Les critiques portent notamment sur le système de sélection utilisé par la Xunta de Galicia (Confédération de Galice). L’appel à candidatures s’est fait par le biais d’une procédure de nomination discrétionnaire réservée exclusivement aux fonctionnaires de carrière, une méthode que plusieurs groupes jugent insuffisante pour garantir la sélection du candidat le plus apte à diriger une institution aussi complexe et importante que le CGAC (Conseil central de la culture et des arts de Galice). De ce fait, la procédure aurait considérablement limité la participation de professionnels possédant une expérience spécifique en gestion muséale, en gestion culturelle internationale ou en commissariat d’expositions de grande envergure.

L'association culturelle La Vegliota , fer de lance de la mobilisation du secteur, a recueilli près de 1 500 signatures en faveur d'un modèle de gestion muséale plus ouvert et professionnel. Les signataires dénoncent ce qu'ils perçoivent comme une ingérence politique croissante dans la direction de l'institution et mettent en garde contre le risque d'une nouvelle érosion de son prestige, qu'ils jugent manifeste depuis des années.

De son côté, le gouvernement galicien (Xunta) défend la légalité et la légitimité absolues de la procédure. Le président galicien, Alfonso Rueda, et le ministre de la Culture, José López Campos, ont tous deux insisté sur le fait que la sélection respecte pleinement la réglementation en vigueur et repose sur des critères de mérite, de compétence et d'évaluation du projet. L'administration souligne également que le CGAC ne fonctionne pas comme une fondation indépendante et ne dispose pas de son propre conseil d'administration, mais fait partie intégrante de la structure administrative du ministère de la Culture.

Cependant, le problème de fond dépasse le simple débat juridique. Il s'agit du modèle de gouvernance culturelle qui devrait régir les principales institutions publiques. La tension entre contrôle administratif et indépendance artistique n'est pas propre à la Galice ; elle constitue l'un des principaux débats contemporains sur la gestion des musées et des centres d'art en Europe. Tandis que certains défendent la légitimité du pouvoir de l'État à nommer les responsables des organismes financés par des fonds publics, d'autres réclament des mécanismes internationaux plus ouverts, fondés sur l'excellence professionnelle.

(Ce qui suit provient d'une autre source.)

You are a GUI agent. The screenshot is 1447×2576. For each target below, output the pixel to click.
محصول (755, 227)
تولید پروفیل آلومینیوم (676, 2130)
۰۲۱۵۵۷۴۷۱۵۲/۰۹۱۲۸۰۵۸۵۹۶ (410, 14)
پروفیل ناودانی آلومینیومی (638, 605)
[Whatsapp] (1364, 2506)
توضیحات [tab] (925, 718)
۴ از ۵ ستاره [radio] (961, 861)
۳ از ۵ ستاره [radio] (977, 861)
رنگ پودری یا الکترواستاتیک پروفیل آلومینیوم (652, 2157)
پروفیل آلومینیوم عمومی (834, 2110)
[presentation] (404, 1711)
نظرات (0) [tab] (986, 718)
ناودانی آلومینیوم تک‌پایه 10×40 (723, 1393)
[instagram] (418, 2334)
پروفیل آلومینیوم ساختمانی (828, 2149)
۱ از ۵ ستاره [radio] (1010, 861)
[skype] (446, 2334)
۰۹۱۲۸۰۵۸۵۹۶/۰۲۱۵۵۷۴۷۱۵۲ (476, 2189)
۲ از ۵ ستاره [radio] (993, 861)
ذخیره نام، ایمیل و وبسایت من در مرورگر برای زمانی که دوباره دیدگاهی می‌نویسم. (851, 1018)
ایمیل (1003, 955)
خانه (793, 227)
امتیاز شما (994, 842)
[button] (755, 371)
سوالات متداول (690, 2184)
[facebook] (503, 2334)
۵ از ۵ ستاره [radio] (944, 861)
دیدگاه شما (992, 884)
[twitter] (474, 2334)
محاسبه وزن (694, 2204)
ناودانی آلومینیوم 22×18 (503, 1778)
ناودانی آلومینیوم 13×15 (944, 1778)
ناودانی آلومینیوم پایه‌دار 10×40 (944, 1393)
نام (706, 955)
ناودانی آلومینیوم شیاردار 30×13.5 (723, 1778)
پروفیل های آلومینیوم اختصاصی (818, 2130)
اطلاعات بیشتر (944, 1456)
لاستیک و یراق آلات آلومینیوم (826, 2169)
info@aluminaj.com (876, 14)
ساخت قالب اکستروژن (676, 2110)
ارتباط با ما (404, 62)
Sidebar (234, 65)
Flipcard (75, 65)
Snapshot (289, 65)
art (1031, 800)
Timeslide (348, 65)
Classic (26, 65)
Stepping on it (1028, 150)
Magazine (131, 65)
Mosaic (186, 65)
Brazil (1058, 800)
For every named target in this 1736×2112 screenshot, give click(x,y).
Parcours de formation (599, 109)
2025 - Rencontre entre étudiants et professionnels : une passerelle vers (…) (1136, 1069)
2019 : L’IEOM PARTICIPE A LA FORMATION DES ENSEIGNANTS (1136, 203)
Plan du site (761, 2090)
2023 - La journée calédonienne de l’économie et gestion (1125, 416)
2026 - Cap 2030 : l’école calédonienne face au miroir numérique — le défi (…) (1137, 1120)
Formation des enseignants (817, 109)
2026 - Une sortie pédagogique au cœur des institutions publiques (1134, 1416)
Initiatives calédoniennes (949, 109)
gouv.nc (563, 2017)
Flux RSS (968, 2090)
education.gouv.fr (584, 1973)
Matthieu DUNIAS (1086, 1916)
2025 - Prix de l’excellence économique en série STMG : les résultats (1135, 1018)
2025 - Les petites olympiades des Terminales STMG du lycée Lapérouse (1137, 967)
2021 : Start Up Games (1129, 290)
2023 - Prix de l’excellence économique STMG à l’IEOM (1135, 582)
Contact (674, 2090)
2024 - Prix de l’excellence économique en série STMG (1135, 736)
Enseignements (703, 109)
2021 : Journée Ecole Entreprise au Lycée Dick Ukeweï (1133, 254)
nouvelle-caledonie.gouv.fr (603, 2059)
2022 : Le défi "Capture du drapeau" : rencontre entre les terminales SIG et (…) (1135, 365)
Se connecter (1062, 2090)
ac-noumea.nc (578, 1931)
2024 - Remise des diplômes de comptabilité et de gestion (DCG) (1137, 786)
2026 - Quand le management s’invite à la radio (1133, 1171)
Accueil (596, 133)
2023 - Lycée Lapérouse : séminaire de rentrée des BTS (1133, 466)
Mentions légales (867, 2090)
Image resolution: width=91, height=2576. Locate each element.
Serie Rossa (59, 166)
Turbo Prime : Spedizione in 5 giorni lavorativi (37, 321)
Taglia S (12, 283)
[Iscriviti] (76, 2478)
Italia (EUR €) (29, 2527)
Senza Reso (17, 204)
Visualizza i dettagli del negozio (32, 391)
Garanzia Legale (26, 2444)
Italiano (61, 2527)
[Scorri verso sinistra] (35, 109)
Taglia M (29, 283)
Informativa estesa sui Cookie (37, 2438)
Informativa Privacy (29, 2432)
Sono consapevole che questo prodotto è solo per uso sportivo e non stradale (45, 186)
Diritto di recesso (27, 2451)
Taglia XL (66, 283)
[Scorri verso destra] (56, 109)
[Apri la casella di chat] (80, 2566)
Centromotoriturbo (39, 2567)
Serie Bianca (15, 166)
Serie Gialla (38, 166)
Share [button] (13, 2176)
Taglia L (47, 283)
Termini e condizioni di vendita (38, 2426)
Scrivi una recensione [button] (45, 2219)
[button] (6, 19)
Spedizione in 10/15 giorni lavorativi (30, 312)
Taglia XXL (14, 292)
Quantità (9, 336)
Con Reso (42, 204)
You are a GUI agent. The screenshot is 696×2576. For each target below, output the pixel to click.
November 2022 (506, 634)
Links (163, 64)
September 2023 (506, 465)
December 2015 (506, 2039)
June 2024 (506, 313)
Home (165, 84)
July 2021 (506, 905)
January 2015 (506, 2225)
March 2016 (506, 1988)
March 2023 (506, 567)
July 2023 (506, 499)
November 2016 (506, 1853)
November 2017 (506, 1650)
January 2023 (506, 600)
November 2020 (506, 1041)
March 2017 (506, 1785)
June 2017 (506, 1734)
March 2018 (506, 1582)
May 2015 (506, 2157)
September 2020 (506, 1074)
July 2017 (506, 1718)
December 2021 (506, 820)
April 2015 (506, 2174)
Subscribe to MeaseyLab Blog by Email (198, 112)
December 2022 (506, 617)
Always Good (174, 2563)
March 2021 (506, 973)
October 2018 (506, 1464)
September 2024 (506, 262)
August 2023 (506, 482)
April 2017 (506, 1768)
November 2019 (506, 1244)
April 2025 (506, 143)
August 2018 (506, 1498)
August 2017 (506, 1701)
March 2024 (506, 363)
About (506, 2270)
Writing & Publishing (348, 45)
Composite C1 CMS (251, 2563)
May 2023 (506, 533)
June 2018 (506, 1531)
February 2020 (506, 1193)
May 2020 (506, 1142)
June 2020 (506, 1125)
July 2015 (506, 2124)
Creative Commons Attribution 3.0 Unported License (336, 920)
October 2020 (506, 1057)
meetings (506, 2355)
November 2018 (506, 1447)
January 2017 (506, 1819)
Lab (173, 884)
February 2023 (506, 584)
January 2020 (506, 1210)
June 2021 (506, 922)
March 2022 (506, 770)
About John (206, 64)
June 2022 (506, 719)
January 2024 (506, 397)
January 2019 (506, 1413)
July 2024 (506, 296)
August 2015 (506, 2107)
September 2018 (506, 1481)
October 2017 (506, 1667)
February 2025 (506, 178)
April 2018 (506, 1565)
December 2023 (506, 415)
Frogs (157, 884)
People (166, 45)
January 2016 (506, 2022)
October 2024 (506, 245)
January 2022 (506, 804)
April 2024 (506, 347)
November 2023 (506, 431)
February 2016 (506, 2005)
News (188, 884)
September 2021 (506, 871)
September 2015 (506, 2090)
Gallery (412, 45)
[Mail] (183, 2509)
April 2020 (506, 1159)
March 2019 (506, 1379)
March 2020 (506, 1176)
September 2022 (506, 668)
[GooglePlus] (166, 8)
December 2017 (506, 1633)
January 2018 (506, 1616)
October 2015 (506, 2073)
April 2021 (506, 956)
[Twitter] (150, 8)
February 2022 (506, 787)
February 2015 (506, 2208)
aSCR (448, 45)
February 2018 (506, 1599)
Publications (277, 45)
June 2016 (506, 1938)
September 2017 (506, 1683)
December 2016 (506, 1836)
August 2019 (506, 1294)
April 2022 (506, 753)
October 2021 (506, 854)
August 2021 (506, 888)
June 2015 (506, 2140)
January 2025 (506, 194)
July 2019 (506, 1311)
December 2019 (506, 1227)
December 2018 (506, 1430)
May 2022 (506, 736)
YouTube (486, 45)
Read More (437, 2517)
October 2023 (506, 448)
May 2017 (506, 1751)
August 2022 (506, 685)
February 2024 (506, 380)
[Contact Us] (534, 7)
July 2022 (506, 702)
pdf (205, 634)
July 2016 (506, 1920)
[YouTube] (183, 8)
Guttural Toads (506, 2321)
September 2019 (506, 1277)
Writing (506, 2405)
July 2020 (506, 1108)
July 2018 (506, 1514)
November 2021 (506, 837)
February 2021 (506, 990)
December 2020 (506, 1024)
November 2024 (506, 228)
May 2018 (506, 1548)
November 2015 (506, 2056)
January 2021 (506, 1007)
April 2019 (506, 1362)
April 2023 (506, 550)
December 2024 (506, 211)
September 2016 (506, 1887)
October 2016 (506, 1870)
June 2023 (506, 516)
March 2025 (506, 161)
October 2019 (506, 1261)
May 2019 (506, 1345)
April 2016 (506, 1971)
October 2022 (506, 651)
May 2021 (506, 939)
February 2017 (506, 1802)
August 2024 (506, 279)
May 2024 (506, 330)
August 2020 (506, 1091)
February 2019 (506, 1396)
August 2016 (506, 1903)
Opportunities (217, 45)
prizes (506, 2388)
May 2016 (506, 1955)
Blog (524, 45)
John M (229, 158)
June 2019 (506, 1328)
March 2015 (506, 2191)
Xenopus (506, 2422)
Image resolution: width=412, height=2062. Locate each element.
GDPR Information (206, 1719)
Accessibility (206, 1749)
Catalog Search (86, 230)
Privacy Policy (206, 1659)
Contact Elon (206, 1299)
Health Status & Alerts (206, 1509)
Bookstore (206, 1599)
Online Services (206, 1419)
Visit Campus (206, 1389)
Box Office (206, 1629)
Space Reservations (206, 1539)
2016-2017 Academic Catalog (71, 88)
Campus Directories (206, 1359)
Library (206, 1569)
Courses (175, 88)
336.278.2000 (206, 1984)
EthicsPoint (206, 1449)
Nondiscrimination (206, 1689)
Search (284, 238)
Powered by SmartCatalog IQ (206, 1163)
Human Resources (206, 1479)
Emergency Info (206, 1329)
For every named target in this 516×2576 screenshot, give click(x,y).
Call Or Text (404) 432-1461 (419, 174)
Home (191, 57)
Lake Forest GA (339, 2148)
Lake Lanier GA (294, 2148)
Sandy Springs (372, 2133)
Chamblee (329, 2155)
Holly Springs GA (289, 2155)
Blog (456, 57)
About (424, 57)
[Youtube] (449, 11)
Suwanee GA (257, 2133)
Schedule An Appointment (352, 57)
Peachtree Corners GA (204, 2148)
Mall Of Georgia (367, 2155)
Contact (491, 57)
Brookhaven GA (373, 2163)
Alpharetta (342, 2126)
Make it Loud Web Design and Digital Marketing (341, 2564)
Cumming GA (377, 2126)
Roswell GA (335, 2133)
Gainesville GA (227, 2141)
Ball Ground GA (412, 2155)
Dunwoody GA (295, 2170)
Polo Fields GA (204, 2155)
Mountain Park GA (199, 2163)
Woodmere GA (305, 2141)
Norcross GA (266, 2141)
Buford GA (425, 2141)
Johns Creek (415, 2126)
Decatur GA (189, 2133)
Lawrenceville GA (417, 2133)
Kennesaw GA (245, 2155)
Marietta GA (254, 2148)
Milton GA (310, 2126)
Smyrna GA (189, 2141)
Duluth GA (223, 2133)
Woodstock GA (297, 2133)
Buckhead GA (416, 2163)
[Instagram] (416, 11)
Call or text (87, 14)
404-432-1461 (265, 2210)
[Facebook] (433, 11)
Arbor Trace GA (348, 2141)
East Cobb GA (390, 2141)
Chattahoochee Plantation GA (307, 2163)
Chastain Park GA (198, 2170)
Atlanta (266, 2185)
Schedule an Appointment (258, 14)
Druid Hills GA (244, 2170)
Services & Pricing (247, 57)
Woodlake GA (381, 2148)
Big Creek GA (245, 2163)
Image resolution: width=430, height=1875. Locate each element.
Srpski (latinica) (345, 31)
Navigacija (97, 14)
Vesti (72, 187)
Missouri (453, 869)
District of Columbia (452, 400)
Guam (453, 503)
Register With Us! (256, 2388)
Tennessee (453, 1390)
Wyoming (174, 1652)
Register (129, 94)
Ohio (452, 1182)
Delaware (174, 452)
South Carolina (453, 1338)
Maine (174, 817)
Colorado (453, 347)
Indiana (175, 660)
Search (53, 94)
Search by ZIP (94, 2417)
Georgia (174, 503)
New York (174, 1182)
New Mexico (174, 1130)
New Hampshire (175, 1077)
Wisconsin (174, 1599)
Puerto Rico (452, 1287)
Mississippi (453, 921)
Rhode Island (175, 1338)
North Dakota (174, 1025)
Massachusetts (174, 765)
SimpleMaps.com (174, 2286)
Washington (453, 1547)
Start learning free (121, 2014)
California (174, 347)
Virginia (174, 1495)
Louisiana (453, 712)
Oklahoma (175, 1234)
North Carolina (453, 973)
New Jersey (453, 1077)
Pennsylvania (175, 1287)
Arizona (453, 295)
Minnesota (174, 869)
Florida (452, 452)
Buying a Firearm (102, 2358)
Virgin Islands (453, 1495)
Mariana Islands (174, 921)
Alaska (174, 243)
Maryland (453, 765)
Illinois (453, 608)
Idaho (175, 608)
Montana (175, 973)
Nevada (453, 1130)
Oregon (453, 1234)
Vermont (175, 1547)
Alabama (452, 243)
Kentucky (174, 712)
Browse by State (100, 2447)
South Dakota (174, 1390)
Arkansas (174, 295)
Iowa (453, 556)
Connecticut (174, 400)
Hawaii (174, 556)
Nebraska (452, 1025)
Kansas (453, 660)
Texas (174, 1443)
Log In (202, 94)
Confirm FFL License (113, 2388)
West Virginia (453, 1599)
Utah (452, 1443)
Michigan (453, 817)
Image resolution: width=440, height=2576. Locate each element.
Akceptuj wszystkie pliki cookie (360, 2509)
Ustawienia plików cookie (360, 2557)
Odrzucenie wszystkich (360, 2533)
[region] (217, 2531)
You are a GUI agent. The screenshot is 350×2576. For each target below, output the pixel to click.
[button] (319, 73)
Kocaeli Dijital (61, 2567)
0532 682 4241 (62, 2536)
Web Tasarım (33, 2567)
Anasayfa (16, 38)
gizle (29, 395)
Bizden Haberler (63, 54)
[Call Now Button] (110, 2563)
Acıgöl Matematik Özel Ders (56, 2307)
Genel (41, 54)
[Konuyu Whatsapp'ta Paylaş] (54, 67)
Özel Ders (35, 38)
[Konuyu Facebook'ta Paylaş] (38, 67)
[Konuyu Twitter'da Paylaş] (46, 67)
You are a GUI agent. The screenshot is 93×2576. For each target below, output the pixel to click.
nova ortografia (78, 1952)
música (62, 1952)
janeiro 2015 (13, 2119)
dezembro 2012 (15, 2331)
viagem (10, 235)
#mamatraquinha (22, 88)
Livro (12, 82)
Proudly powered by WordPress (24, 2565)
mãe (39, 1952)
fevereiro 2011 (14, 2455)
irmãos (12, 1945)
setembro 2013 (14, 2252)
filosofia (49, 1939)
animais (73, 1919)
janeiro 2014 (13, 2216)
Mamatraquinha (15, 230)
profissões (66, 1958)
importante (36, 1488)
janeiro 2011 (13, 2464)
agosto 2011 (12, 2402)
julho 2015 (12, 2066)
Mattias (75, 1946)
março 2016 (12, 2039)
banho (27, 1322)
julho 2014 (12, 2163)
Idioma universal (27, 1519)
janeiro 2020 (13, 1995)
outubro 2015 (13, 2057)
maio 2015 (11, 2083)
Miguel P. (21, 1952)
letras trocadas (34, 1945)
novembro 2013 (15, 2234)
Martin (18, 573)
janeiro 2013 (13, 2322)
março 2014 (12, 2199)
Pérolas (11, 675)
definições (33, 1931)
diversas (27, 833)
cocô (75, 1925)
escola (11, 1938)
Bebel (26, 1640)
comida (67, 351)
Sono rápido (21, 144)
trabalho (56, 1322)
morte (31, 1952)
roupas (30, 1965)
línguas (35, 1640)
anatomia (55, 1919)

Les premières conséquences se font déjà sentir au sein même du CGAC. La démission de plusieurs membres de son conseil consultatif révèle l'ampleur du désaccord et laisse présager une période d'incertitude pour l'institution. Plus qu'un différend personnel concernant une candidature, cet épisode met en lumière un fossé entre les politiques culturelles officielles et une part importante du milieu artistique galicien.

Le véritable défi commence maintenant. La future direction doit démontrer sa capacité à renouer le dialogue avec un secteur profondément critique et à redonner au CGAC sa capacité à redevenir un espace de référence pour la création contemporaine. Car le débat actuel ne porte pas seulement sur la gestion d'un musée. Il s'agit avant tout du rôle que doit jouer la culture publique dans une société démocratique et de la responsabilité qui incombe à chacun de définir son avenir.